Segment Start: Data provided

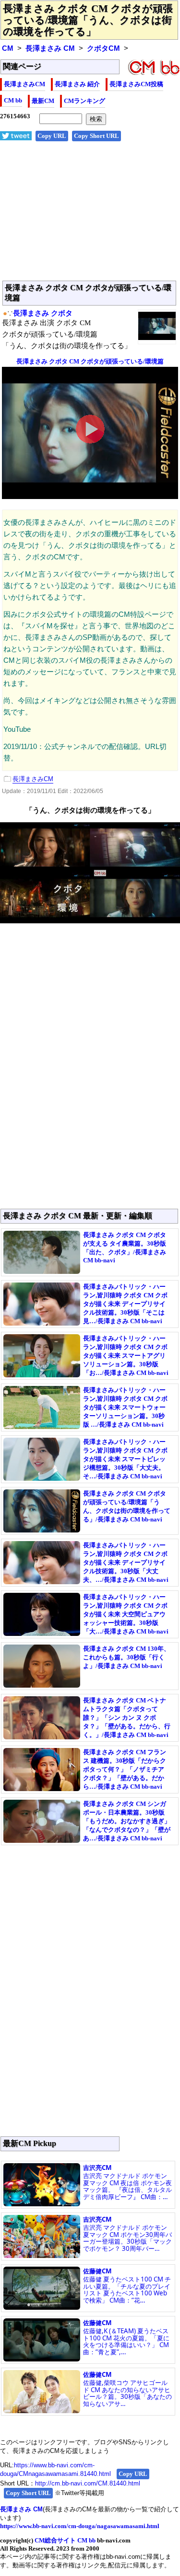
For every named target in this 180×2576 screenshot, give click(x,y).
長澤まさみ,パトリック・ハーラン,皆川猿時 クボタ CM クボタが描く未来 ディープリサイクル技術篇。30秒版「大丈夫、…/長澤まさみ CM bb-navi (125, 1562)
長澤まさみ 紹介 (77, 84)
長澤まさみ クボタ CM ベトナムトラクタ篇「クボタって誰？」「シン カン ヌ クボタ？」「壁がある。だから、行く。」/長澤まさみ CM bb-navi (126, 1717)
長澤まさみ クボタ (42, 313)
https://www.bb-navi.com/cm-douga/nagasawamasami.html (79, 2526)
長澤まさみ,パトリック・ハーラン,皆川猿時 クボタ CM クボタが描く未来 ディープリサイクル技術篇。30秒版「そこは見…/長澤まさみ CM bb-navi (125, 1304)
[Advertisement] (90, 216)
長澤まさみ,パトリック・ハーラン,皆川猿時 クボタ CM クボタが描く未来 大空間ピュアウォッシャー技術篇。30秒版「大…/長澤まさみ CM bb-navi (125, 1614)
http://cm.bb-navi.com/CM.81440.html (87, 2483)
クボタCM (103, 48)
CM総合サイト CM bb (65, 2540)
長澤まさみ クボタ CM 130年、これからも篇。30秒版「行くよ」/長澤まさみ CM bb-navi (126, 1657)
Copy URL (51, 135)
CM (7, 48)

Segment End: Data provided
Segment Start: Data provided

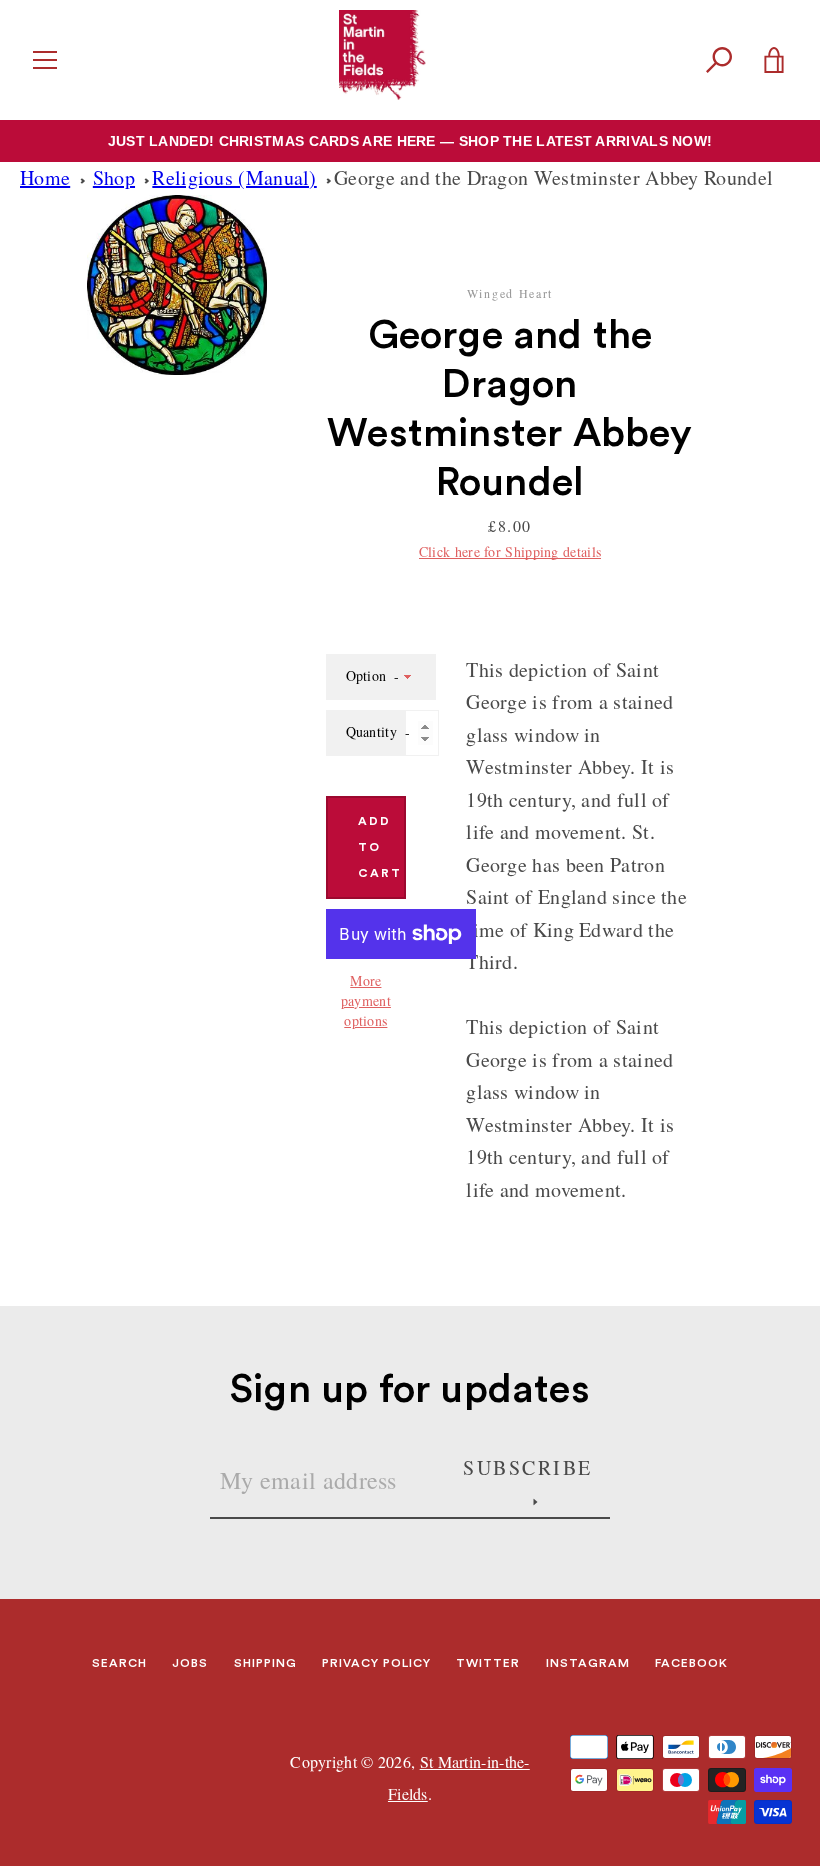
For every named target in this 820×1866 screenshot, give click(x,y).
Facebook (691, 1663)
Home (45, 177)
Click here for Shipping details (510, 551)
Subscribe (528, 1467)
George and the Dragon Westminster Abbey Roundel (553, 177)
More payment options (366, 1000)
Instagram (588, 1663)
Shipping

Segment End: Data provided

What to work on: Where a line of the records above holds the word "html", copy that line.

Output of the exercise:
https://www.bb-navi.com/cm-douga/nagasawamasami.html (79, 2526)
http://cm.bb-navi.com/CM.81440.html (87, 2483)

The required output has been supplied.